SO, what happen when the scroll mishap occurs? :]
 

MarkB said:
You could adopt the PHBII's idea of a Channelled spell:
  • Cast it as a Swift action and you get a random pick from the next lower Summon list.
  • Cast it as a standard action and you get a random pick from the spell's list.
  • Cast it as a 1 round spell and it works as normal.
  • Spend 2 rounds casting it and you get 1d3-1 additional random creatures.

*blink*

*blink, blink*

You, sir, are hereby officially granted the title of "Genius." Expect many a kudo to arrive via US Post.

;)

Seriously, that's a fantastic idea. I may tweak the details a bit, but I'm definitely stealing the general concept for future use.
 

(Too lazy to read entire thread, so apologies if this was already said.)

I think the primary problem with summon spells has little to do with CT and a lot to do with bookkeeping.

First, summoned creatures often have the fiendish or celestial template applied to them. That means you've got to look up Eagle in the MM appendix, then look up the Celestial template, then apply it. And that's before you get to move the creature or make it attack something.

The bookkeeping gets even worse when you add things like Augment Summoning, Animal Growth, or whatever buff spells the party has in place or chooses to cast while the summonees are present.

Second, adding additional combatants to an encounter inevitably makes it slower. This is a minor detail at low level but a major pain at high level, when the summonees have many abilities (often the reason you summoned them).

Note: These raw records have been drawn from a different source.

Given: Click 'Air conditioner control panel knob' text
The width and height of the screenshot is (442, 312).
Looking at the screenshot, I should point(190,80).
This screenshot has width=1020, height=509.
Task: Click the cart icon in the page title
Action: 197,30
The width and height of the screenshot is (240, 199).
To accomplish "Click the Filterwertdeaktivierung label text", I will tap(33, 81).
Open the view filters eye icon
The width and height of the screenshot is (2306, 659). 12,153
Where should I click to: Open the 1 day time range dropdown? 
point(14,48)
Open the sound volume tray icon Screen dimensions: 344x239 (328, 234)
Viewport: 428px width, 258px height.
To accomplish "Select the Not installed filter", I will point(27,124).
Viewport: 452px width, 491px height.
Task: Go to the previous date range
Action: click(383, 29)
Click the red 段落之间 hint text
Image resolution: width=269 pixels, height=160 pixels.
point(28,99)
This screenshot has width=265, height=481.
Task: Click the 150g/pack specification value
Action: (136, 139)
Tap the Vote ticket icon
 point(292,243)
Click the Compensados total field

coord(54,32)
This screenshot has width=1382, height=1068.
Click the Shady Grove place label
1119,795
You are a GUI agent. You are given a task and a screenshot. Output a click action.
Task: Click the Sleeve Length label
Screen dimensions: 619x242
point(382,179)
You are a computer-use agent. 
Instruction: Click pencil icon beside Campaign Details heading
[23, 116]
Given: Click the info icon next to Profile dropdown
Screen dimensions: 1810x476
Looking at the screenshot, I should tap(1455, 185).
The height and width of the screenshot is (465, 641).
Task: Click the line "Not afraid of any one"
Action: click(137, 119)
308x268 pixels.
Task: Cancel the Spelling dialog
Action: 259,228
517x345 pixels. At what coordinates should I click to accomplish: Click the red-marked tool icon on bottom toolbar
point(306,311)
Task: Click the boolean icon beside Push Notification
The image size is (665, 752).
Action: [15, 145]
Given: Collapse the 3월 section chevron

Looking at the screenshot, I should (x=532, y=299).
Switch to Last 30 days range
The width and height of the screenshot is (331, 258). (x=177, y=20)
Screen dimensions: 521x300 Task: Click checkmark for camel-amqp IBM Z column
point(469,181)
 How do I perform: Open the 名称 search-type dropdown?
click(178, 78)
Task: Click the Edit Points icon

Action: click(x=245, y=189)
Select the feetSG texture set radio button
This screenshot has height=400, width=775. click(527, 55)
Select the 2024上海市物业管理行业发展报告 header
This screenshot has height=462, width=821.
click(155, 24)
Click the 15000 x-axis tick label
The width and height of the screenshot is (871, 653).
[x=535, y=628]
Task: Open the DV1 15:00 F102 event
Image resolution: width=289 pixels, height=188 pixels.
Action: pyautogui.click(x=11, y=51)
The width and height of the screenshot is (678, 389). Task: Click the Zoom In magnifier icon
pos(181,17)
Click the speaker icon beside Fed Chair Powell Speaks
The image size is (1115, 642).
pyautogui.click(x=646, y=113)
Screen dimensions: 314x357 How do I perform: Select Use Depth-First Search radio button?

This creates additional bookkeeping for the players, who have to keep track of the creature and what it can do, and for the DM, who has to decide if the monsters react to the summonee by attacking it, or ignore it and go after the PCs, or what.

Third, the proliferation of monsters that have an entry like "This creature can be summoned with a summon monster N spell" just exacerbate the bookkeeping problems. Now the player has to keep a list a non-Monster Manual creatures he can summon. And then he needs either another book or a photocopy of the book's pages. This is similar to how wild shape and shapechange get out of hand with more and more monster books being published.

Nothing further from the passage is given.